■ Problem description ■
In the listing below, rescale the part that opens with the line containing "Click the reply text about the bonfire" and closes with the line containing "click(x=369, y=970)", both ends included. Reproduce only those lines, requests too, with each coordinate in the answers multiplied by 0.7 and rounded to a whole number (halves round up), and leave the pictures out.

■ Recorded information ■

★ ★ ★

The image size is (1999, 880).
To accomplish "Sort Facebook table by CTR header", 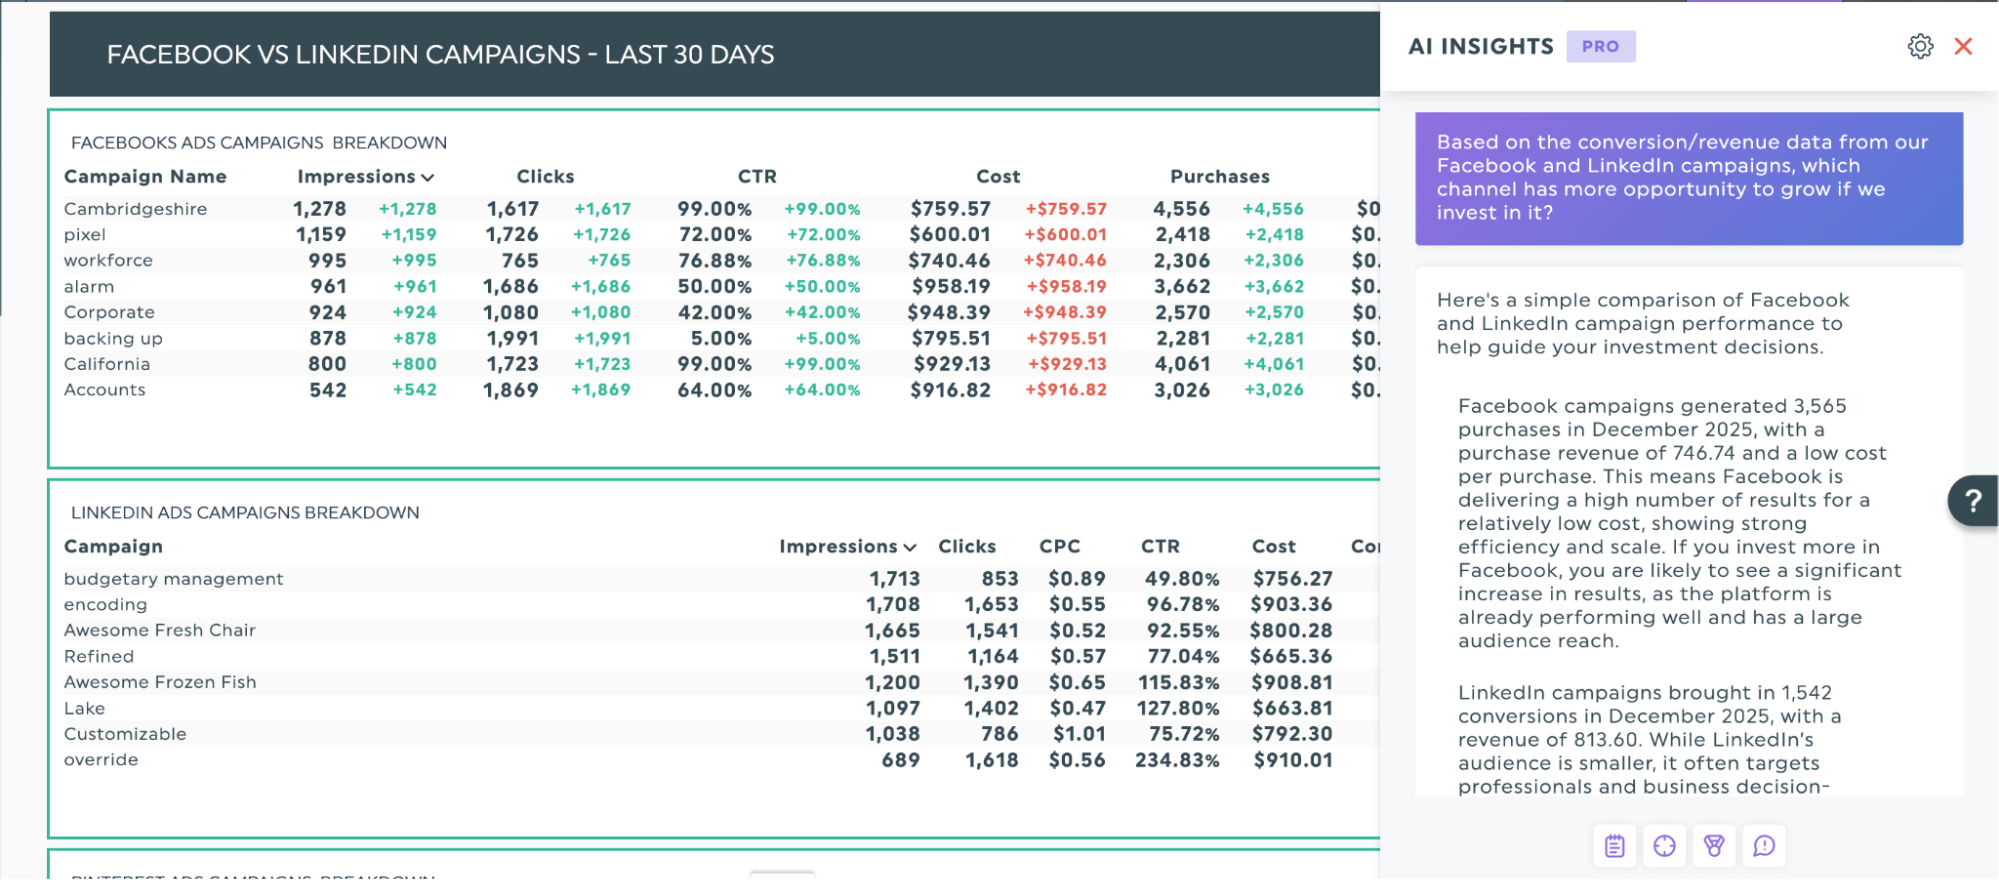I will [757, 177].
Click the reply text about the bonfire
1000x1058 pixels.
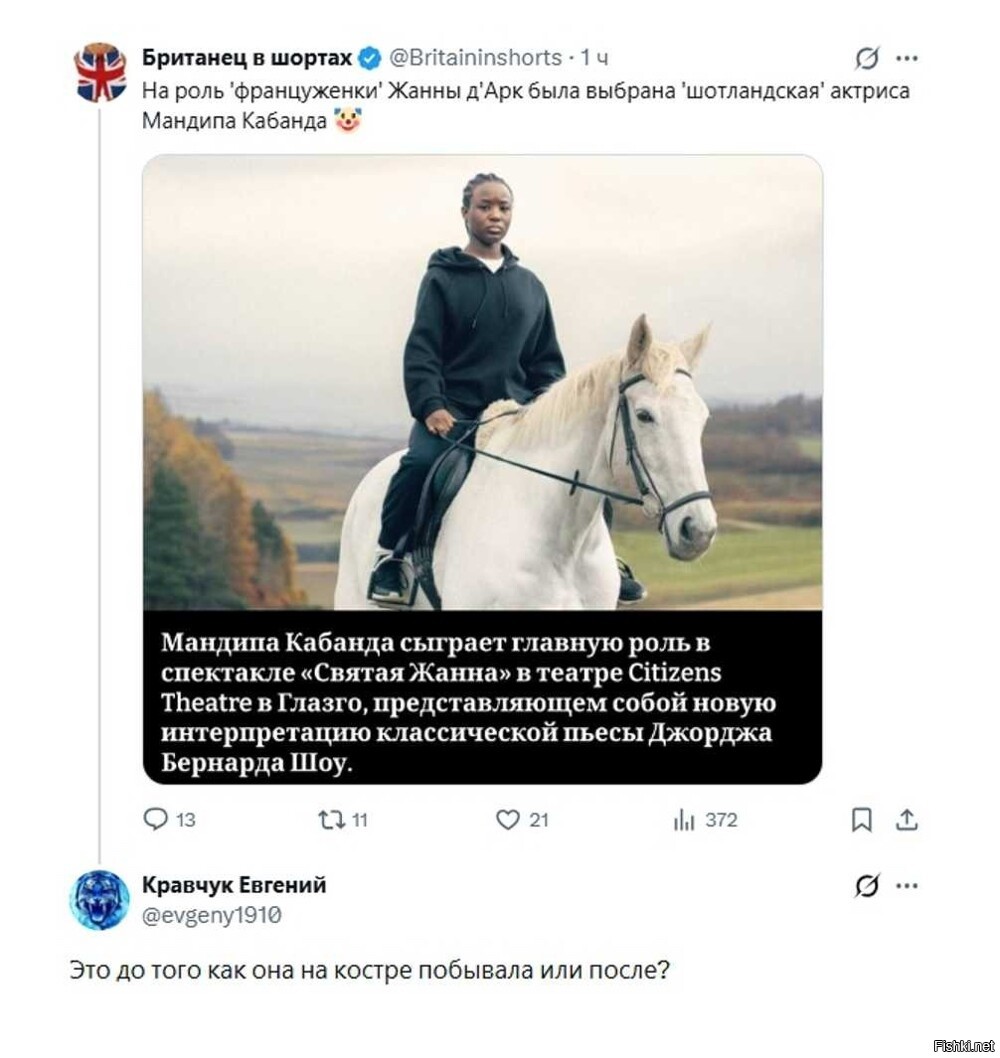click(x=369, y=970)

★ ★ ★

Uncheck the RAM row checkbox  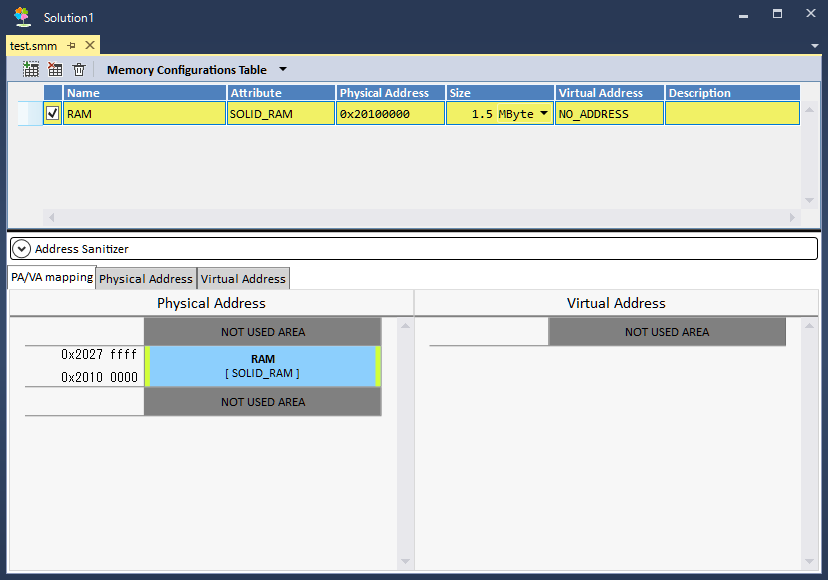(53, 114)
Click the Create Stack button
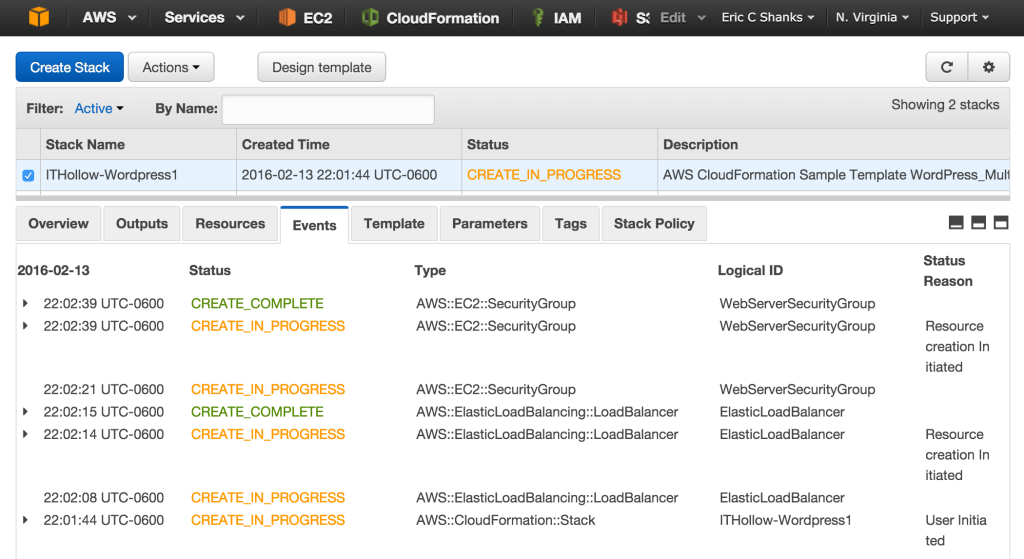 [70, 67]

★ ★ ★

■ Output ■
Click the reply text about the bonfire
1000x1058 pixels.
click(x=258, y=679)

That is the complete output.